Role of four and one half LIM domain protein FHL2 on intestinal anastomotic healing

Abstract

Four and one half LIM domain protein FHL2 participates in many cellular processes involved in tissue repair such as regulation of gene expression, cytoarchitecture, cell adhesion, migration and signal transduction. The repair process after wounding is initiated by the release of peptides and bioactive lipids. These molecules induce synthesis and deposition of a provisional extracellular matrix. Sphingosine-1-phosphate and lysophoshatidic acid trigger a signal transduction cascade mediating nuclear shuttling of FHL2. FHL2-deficient mice have impaired cutaneous wound healing. These results prompted us to study further the role of FHL2 in the context of anastomotic wound healing. Colonic anastomoses from Fhl2/C57Bl6 mice and FHL2-deficient mice were used as a model to investigate possible healing disorders.
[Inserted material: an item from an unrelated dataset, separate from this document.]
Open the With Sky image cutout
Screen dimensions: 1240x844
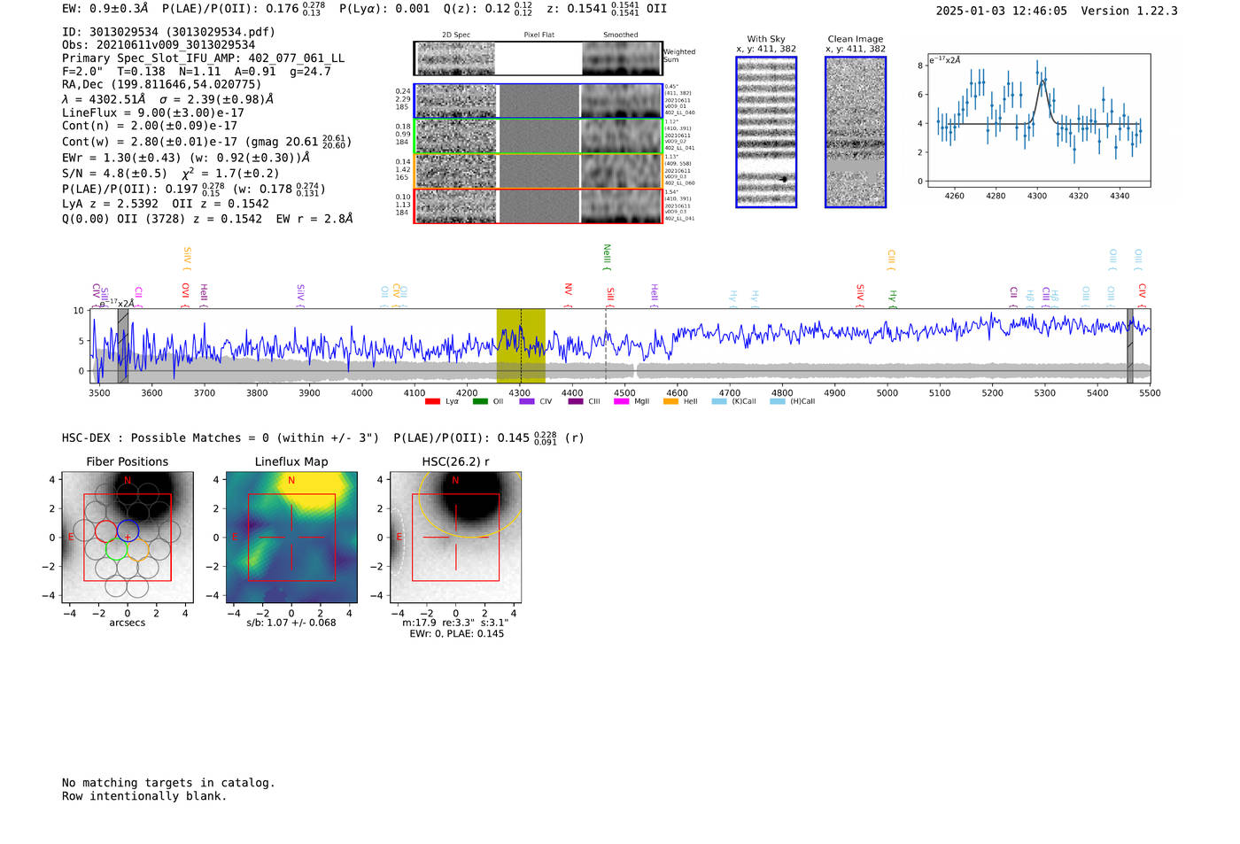coord(766,132)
Anastomotic segments were removed 2-, 5- and 14 days after surgery and used for functional (anastomotic bursting pressure), histochemical (anastomotic healing score, cross polarisation microscopy) and molecular (collagen I and III) investigations. A total of 68 wild-type and 70 FHL2-deficient mice with intestinal anastomoses were evaluated prospectively. Anastomotic failure rate was higher in the FHL2 deficient group. Histological evaluation revealed severely impaired wound healing of FHL2 deficient mice anastomoses. They showed reduced mucosal and muscular continuity and granulation tissue deposition in the representative anastomosis compared with wild type mice at day 5 and 14 after surgery. At all time points, the mean anastomotic bursting pressure in Fhl2-deficient mice was significantly lower than in wild-type mice. Cross polarization microscopy highlighted significantly thinner collagen I/collagen III networks in the submucosa of FHL2 deficient mice. At the molecular level we found significant down-regulation of collagen III mRNA expression in FHL2-deficient mice during regeneration with a maximum at day 5 after wounding. In summary, our results showed that FHL2 signalling is mechanistically involved in regulating intestinal healing and thus may represent a new therapeutic target.